Scott Russell, President – Cestusline

 

The safety industry has undergone some impressive changes. Organisations are unsatisfied with where minimum compliance has led them. This plateau of improvement requires safety professionals to push beyond minimums to look for new solutions to age old problems.
Protecting worksite employees from avoidable injuries has become increasingly important as incident reporting becomes more publicly transparent and top management continues to drive towards target zero. HSE managers weigh the price of quality PPE with the potential costs of workers comp claims as they attempt to satisfy increasingly aggressive accounting constraints. As safety managers work to orchestrate high participation safety programs, they are often overwhelmed by both the explosion of new safety products on the market today and the lack of resources to plan, implement, and sustain changes that matter.

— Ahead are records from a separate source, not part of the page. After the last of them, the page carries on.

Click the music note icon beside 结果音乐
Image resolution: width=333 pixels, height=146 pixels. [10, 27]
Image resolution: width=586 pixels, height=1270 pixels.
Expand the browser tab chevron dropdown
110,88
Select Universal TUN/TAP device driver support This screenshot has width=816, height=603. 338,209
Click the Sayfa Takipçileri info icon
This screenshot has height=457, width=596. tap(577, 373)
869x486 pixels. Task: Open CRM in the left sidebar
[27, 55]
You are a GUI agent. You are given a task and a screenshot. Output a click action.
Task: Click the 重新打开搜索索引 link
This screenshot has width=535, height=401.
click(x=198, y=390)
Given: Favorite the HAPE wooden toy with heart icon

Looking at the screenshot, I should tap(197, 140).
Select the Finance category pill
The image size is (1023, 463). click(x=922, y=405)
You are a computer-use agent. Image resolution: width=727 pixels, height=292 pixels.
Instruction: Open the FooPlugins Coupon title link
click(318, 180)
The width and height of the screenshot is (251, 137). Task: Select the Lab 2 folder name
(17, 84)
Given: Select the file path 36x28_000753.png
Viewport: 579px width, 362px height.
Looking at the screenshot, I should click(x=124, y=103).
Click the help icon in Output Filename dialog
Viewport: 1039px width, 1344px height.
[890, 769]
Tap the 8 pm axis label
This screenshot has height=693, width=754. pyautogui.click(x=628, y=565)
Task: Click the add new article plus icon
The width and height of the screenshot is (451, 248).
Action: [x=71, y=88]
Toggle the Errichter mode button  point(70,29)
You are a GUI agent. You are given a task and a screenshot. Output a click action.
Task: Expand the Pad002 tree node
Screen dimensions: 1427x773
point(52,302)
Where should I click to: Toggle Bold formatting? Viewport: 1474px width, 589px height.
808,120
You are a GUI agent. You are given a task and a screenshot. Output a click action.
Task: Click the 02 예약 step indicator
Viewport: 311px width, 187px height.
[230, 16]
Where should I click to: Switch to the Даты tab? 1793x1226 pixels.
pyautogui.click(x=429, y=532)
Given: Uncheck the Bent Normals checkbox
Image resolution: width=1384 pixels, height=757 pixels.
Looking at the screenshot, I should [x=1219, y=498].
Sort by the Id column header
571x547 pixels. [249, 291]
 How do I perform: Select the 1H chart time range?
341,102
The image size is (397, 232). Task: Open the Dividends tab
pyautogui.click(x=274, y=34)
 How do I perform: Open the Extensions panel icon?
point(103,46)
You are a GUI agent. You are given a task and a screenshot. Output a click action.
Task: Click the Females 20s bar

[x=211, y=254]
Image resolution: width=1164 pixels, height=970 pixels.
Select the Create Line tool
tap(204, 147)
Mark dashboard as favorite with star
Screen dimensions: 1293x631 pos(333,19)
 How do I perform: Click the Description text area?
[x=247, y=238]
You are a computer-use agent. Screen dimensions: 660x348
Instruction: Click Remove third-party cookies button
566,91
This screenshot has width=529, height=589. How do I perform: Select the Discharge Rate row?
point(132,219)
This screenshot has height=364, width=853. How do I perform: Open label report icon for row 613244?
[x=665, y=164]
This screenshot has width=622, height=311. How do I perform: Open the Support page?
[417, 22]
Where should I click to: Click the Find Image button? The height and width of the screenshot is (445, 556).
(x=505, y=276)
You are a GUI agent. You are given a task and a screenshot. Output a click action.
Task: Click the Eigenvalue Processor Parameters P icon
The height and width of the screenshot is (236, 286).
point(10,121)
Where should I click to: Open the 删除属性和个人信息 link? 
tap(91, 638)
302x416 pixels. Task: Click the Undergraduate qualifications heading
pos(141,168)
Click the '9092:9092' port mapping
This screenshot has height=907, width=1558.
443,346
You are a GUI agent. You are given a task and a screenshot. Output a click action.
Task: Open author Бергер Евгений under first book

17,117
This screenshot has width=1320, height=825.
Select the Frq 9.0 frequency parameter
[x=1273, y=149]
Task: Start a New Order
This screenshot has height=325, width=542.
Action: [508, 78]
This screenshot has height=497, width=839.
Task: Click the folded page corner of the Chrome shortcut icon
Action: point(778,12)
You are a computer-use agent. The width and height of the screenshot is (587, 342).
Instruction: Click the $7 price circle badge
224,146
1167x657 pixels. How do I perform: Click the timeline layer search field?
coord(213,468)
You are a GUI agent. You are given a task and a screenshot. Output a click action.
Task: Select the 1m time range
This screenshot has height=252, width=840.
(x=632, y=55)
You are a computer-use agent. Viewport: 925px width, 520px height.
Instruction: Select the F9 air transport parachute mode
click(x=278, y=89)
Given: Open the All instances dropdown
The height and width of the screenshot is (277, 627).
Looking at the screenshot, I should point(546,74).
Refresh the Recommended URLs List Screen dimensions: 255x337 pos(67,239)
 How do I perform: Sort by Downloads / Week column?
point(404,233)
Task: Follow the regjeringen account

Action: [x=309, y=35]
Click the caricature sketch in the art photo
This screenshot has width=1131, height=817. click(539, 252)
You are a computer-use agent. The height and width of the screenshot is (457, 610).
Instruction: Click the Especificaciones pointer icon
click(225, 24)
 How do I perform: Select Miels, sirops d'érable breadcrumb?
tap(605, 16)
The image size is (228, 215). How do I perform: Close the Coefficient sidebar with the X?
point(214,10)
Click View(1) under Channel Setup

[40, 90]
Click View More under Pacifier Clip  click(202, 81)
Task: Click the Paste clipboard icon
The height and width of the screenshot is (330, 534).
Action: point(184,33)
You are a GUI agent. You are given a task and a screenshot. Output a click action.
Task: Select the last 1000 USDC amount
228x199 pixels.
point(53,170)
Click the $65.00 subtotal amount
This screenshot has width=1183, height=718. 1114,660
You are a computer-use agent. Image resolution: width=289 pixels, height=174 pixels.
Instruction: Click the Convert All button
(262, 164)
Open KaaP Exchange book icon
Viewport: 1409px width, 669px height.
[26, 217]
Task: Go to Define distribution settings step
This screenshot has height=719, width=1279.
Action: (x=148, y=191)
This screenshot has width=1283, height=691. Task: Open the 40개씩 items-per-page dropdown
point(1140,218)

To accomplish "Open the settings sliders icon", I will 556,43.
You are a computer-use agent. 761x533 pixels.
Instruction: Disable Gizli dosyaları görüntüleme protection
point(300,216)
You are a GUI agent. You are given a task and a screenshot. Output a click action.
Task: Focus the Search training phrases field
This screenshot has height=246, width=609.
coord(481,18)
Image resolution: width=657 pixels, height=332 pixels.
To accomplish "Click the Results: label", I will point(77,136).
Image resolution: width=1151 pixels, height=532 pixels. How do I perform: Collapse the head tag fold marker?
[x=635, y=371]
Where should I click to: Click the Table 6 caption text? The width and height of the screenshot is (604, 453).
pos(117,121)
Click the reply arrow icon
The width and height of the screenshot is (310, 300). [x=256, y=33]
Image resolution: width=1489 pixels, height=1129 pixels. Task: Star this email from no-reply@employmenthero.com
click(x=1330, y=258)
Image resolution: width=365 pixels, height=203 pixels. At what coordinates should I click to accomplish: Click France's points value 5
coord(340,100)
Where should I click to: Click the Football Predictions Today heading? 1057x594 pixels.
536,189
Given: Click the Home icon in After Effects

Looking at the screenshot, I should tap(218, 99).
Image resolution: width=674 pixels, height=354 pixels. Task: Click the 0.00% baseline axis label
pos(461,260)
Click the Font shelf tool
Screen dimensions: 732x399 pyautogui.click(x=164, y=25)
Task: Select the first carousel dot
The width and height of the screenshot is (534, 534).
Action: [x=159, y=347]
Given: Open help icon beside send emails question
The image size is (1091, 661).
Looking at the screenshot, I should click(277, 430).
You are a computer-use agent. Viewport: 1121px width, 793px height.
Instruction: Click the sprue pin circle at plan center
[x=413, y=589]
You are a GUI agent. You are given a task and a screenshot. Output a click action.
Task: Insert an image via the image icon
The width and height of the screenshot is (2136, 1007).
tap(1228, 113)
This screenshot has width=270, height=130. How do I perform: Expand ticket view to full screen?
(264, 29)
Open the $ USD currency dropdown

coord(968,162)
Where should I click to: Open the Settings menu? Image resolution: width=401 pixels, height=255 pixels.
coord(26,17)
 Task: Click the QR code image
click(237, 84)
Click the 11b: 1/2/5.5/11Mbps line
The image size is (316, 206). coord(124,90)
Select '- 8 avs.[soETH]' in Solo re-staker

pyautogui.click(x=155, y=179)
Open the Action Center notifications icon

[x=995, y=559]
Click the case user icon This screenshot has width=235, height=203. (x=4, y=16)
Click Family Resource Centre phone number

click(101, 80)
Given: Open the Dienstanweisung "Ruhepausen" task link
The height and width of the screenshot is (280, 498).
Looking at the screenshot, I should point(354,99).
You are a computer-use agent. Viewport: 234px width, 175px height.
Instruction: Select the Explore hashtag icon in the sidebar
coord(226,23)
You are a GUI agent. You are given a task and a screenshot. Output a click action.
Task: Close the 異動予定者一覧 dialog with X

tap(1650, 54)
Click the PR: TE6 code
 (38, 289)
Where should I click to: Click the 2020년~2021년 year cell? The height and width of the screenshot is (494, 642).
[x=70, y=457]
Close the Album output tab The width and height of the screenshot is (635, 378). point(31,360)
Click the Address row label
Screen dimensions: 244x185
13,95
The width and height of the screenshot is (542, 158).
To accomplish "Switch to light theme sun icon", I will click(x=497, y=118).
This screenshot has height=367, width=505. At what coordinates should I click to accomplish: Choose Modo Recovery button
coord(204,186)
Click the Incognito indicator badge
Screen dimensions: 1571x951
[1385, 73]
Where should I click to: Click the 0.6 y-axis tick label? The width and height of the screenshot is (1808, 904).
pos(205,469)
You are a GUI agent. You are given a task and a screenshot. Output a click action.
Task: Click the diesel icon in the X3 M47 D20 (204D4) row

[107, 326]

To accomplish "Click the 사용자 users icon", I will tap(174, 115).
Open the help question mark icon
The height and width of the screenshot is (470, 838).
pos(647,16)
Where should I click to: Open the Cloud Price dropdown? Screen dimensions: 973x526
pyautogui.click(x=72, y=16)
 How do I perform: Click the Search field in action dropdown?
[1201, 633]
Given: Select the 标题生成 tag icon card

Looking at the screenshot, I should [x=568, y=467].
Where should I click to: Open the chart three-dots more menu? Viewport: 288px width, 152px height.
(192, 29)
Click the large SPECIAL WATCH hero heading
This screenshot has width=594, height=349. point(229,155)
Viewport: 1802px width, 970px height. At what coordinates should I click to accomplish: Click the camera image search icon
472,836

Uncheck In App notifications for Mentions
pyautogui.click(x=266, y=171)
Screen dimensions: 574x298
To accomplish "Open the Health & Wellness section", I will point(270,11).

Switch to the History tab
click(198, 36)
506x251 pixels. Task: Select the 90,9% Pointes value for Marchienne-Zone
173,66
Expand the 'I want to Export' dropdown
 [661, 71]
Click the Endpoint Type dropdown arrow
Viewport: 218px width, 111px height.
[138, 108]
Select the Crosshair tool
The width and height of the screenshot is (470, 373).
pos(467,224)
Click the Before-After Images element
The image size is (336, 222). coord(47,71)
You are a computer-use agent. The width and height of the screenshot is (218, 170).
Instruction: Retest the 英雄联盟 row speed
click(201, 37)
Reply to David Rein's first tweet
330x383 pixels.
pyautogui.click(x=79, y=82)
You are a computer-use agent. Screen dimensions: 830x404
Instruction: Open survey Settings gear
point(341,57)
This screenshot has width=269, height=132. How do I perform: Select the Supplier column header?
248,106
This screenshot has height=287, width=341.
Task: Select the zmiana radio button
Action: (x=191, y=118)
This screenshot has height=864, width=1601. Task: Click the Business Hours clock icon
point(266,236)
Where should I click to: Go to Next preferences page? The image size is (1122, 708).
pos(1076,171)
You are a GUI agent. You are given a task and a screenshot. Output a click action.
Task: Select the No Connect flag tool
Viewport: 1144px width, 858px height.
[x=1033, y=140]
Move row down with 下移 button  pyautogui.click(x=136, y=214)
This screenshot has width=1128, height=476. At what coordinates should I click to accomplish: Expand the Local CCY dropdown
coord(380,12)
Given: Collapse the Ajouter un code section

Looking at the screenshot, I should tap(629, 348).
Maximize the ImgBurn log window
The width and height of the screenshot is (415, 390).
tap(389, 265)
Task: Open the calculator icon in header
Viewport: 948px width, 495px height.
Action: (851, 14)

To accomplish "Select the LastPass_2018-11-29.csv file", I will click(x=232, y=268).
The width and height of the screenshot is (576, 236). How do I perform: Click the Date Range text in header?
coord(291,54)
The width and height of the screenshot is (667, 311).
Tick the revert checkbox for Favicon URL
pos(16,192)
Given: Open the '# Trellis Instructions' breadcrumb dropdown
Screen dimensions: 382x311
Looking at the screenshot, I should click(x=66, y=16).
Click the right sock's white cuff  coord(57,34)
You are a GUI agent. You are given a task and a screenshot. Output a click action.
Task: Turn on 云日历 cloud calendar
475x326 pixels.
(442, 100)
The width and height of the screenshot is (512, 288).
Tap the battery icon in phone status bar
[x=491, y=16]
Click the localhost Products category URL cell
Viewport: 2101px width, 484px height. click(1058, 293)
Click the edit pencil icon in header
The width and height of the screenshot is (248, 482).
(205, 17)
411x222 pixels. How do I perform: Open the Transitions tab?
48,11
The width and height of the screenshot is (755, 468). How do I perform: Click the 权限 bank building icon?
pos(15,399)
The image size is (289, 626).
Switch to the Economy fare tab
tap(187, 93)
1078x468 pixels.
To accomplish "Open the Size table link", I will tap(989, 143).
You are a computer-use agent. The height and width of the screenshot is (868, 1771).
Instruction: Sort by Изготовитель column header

Cestusline’s experienced team can help you:
• Navigate new technology that can prevent incidents before they start
• Simplify and centralise hand safety across your locations
• Improve safety culture through 360 reviews and improvements
• Reduce PPE costs per man hour
• Reduce recordable injuries to hands
• Improve communication of hand safety expectations

Session Key Takeaways:
• New levels of support are available to energize your safety program
• Evaluating the price vs cost of safety is no simple formula
• Emerging trend tracking: What’s valuable?
• Testing the tester: Which tests realistically replicate the hazards on YOUR sites?
• Budget Austerity: Reducing costs without risking losses


ABOUT SCOTT RUSSELL

Scott Russell is President at Cestusline, Inc., since June 2018. He is responsible for continuously improving all facets of company operations and administration. Scott has over 40 years of leadership and management experience during two previous careers as a criminal investigator with the US Army Criminal Investigation Command (24 years) and the Department of Defense Office of Inspector General (DoD IG) (22 years), where he served in positions of increasing responsibility culminating as Assistant Inspector General for Investigative Policy and Oversight. Scott has earned Masters of Arts degrees from Webster University in the Administration of Justice (1984), and Georgetown University in Public Policy Analysis (2011). Scott is a graduate of the Federal Executive Institute (Leadership in a Democratic Society) (2008), the National Security Management Course (Syracuse University – Maxwell School) (2006), and the FBI National Academy – 160th Session (1990).